The contents of the surface’s alpha channel explain the result shown in the final image. Here it is again:
Note the way the background of the room bleeds into the centre of the gradient, matching where the alpha channel of the surface becomes more transparent.
HOW TO AVOID COMMON ISSUES
In general, most games that don’t draw large smooth alpha gradients to surfaces will not have visible issues. However, in some instances drawing using surface alpha can introduce unwanted visual problems. Although the solutions to these problems are highly case-specific in many cases the most desirable solution is to simply disable the use of alpha. This can be achieved in several ways:
1) Alpha writes can be disabled when drawing to the surface.
If you call gpu_set_colourwriteenable(true, true, true, false) this will disable writes to the surface’s alpha channel and subsequent sprite draws etc. will not modify surface alpha.
2) Alpha can be cleared before the surface is used
Disabling colour writes by using
gpu_set_colourwriteenable(false, false, false, true) then drawing a surface-covering opaque rectangle will set the surface alpha back to opaque again. Note that you can't just use draw_clear() as this uses a fast path on many platforms that doesn't always respect colour write masking. (Remember to set
gpu_set_colourwriteenable(true, true, true, true) after.)
3) Use a shader to draw the surface
Using a shader that ignores the alpha of the surface is another solution.
4) Alpha blending can be disabled when drawing the surface
This is probably the simplest approach and is achieved by simply calling
gpu_set_blendenable(false) before drawing the surface. You do lose the ability to 'tint' the alpha of the surface as is possible with the other approaches however.
BLENDING MATHS
This section gives a bit more information on how the maths of blending actually works. The general blending equation is in the form:
FinalColour = (SourceColour * SourceBlendFactor) + (DestPixelColour * DestBlendFactor)
Where:
SourceColour = the pixel that’s going to be blended
DestPixelColour = the colour currently in the frame buffer
FinalColour = the new colour that is written back to the frame buffer
And SourceBlendFactor and DestBlendFactor are each one of several factors multiplied against the source and destination pixels respectively.
This equation is applied to each of the red, green, blue and alpha channels individually, so the equations are:
FinalColourR = (SourceColourR * SourceBlendFactorR) + (DestPixelColourR * DestBlendFactorR)
FinalColourG = (SourceColourG * SourceBlendFactorG) + (DestPixelColourG * DestBlendFactorG)
FinalColourB = (SourceColourB * SourceBlendFactorB) + (DestPixelColourB * DestBlendFactorB)
FinalColourA = (SourceColourA * SourceBlendFactorA) + (DestPixelColourA * DestBlendFactorA)
For the standard GameMaker blending setup the blend factors are the following:
SourceBlendFactor = SourceColourA
DestBlendFactor = 1 – SourceColourA
Resulting in:
FinalColourR = (SourceColourR * SourceColourA) + (DestPixelColourR * (1 – SourceColourA))
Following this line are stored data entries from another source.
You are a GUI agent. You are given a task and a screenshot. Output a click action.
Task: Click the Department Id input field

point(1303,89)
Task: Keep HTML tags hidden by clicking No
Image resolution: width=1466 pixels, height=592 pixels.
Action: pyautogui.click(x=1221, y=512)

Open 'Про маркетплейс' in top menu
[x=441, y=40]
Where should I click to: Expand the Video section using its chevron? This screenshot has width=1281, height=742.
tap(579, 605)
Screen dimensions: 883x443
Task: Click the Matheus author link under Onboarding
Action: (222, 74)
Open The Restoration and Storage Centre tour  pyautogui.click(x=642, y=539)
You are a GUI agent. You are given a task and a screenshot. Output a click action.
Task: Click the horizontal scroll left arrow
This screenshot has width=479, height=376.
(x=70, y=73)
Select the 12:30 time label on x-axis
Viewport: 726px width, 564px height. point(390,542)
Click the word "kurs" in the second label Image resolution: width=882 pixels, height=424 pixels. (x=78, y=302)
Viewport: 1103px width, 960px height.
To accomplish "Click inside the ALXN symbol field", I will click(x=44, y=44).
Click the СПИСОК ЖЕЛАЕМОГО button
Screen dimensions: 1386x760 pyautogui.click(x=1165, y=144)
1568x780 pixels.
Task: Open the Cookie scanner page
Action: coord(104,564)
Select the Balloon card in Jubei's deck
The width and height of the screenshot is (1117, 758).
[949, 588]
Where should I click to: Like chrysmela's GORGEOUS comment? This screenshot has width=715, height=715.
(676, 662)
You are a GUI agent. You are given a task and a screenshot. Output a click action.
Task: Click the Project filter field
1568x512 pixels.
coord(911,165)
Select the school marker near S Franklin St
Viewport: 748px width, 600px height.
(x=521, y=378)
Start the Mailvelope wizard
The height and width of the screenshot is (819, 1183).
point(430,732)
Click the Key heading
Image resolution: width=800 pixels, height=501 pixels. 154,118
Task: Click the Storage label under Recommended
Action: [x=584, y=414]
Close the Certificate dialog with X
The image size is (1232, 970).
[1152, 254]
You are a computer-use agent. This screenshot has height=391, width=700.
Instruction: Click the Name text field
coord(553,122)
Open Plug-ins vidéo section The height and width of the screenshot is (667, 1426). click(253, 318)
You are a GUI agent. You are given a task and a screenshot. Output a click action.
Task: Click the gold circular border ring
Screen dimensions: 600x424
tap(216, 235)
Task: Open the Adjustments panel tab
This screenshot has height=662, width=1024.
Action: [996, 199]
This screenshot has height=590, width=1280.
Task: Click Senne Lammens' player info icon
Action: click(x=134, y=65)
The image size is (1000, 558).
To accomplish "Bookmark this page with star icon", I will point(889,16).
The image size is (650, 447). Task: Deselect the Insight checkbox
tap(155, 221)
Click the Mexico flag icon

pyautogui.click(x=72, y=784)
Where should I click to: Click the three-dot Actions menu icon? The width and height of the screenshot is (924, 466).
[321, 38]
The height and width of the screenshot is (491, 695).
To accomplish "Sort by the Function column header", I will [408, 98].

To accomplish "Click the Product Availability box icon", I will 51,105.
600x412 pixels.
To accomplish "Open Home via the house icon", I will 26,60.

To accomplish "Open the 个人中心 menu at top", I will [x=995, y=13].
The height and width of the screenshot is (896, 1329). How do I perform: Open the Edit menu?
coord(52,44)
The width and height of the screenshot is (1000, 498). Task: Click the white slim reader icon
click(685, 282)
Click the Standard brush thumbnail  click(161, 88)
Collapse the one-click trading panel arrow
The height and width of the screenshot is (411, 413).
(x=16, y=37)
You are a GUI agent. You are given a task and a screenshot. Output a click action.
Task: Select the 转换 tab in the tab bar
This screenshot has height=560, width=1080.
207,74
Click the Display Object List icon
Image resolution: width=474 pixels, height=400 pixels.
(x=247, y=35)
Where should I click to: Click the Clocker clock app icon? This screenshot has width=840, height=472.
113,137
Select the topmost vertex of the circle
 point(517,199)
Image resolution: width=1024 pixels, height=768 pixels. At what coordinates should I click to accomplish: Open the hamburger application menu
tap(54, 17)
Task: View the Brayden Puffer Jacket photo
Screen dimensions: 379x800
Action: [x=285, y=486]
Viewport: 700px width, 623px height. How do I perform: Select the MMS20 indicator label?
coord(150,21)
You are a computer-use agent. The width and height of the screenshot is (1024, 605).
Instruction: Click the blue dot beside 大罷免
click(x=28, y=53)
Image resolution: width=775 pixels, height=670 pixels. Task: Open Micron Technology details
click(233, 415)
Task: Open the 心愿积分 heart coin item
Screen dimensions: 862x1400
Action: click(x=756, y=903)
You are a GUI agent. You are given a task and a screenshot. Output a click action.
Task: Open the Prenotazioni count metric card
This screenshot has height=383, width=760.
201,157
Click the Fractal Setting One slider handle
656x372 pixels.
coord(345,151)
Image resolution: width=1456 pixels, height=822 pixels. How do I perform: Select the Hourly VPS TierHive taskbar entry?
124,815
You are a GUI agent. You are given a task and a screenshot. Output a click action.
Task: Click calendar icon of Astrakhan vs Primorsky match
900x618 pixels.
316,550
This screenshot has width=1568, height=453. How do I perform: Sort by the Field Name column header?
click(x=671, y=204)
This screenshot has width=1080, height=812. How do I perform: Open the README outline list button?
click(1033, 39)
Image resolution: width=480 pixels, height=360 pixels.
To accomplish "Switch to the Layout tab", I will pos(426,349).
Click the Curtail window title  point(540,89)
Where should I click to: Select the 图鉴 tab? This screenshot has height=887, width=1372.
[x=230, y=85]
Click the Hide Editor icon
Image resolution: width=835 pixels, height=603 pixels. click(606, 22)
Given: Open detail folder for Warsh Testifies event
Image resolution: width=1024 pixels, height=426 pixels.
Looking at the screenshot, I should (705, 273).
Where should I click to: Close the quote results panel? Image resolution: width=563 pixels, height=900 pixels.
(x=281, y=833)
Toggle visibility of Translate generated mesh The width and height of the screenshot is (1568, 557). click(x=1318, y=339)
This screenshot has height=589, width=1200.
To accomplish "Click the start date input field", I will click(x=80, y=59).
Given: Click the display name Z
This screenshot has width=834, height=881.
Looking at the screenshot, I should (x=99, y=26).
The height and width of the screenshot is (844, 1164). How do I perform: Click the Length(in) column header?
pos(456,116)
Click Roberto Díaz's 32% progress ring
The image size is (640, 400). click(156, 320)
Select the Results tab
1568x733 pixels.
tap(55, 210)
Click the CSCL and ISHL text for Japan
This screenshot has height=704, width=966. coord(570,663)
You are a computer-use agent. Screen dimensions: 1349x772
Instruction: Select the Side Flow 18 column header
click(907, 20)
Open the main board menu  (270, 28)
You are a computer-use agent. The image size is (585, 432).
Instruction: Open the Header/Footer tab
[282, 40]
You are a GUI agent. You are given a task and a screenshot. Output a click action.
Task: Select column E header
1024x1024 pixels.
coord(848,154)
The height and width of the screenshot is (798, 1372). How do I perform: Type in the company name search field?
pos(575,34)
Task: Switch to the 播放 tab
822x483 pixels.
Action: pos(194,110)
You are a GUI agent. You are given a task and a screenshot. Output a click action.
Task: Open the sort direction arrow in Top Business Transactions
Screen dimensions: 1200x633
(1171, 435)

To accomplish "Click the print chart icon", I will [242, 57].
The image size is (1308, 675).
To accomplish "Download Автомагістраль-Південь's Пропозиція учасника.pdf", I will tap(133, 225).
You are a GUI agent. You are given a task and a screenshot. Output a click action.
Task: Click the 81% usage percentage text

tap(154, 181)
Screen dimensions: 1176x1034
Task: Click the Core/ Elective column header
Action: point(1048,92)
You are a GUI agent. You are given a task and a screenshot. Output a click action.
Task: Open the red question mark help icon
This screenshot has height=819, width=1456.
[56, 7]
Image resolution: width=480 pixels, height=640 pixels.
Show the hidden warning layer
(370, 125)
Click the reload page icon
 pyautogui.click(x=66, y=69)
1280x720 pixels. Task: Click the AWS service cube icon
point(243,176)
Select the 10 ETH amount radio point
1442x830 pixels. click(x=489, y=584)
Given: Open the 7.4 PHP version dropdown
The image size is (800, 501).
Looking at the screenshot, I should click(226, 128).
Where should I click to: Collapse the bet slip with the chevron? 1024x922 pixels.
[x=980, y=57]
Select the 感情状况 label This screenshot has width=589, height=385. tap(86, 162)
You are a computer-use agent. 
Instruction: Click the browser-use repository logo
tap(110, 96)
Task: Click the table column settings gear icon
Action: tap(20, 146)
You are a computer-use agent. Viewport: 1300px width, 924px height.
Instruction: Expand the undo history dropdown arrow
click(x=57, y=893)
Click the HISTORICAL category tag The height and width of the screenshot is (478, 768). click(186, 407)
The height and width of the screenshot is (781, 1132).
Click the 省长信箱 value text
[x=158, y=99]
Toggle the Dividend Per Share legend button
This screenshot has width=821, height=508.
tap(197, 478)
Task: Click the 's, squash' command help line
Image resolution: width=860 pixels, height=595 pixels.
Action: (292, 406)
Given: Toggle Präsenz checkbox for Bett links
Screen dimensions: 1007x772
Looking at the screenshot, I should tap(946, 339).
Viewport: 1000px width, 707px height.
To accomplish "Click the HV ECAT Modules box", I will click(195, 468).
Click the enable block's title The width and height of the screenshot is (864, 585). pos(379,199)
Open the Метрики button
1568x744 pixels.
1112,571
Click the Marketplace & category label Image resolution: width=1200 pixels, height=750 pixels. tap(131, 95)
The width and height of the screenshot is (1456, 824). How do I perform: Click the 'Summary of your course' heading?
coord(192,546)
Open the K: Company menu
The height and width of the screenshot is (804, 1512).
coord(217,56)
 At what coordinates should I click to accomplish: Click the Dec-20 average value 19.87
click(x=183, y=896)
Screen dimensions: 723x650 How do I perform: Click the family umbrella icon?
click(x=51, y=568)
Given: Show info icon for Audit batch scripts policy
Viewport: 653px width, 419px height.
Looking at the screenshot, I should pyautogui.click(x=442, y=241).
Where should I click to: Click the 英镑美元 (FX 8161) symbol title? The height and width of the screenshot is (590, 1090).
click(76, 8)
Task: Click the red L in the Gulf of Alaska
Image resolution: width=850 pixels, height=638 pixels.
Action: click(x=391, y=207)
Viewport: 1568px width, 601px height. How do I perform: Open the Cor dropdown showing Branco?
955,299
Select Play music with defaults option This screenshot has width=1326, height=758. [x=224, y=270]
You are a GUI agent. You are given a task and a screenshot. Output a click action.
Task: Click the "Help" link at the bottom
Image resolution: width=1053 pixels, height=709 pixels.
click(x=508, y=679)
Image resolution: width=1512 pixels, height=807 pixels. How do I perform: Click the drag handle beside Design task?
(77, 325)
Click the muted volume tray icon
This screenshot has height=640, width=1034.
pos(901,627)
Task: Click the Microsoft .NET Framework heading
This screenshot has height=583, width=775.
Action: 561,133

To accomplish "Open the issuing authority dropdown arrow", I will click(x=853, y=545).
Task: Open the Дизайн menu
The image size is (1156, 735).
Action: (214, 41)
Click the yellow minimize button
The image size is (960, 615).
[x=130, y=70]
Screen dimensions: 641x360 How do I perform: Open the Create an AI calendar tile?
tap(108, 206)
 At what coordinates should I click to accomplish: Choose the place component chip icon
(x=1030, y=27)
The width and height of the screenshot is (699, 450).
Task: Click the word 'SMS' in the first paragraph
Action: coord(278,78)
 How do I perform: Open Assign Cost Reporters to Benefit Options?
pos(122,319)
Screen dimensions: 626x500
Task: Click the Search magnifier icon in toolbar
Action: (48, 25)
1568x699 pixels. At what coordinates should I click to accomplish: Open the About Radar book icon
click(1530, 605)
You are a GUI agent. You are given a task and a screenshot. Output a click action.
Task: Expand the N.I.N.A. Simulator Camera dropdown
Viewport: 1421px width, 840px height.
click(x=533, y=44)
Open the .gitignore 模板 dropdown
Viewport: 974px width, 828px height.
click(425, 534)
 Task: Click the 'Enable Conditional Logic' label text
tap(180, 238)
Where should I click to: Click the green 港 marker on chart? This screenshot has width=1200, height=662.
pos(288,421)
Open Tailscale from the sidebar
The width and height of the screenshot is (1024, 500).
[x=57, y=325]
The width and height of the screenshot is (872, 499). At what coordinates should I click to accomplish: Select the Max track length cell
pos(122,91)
FinalColourG = (SourceColourG * SourceColourA) + (DestPixelColourG * (1 – SourceColourA))
FinalColourB = (SourceColourB * SourceColourA) + (DestPixelColourB * (1 – SourceColourA))
FinalColourA = (SourceColourA * SourceColourA) + (DestPixelColourA * (1 – SourceColourA))
Incidentally, the maths of the alpha component of this blending equation explains the pattern shown in this image:
Half-way down the sprite image the source alpha is 0.5 (and the destination alpha is 1.0). Following this equation we get:
FinalColourA = (SourceColourA * SourceColourA) + (DestPixelColourA * (1 – SourceColourA))
FinalColourA = (0.5 * 0.5) + (1.0 * (1 – 0.5))
FinalColourA = 0.75
So a source alpha value of 0.5 and a destination alpha value of 1.0 results in a final value of 0.75 being written to the surface.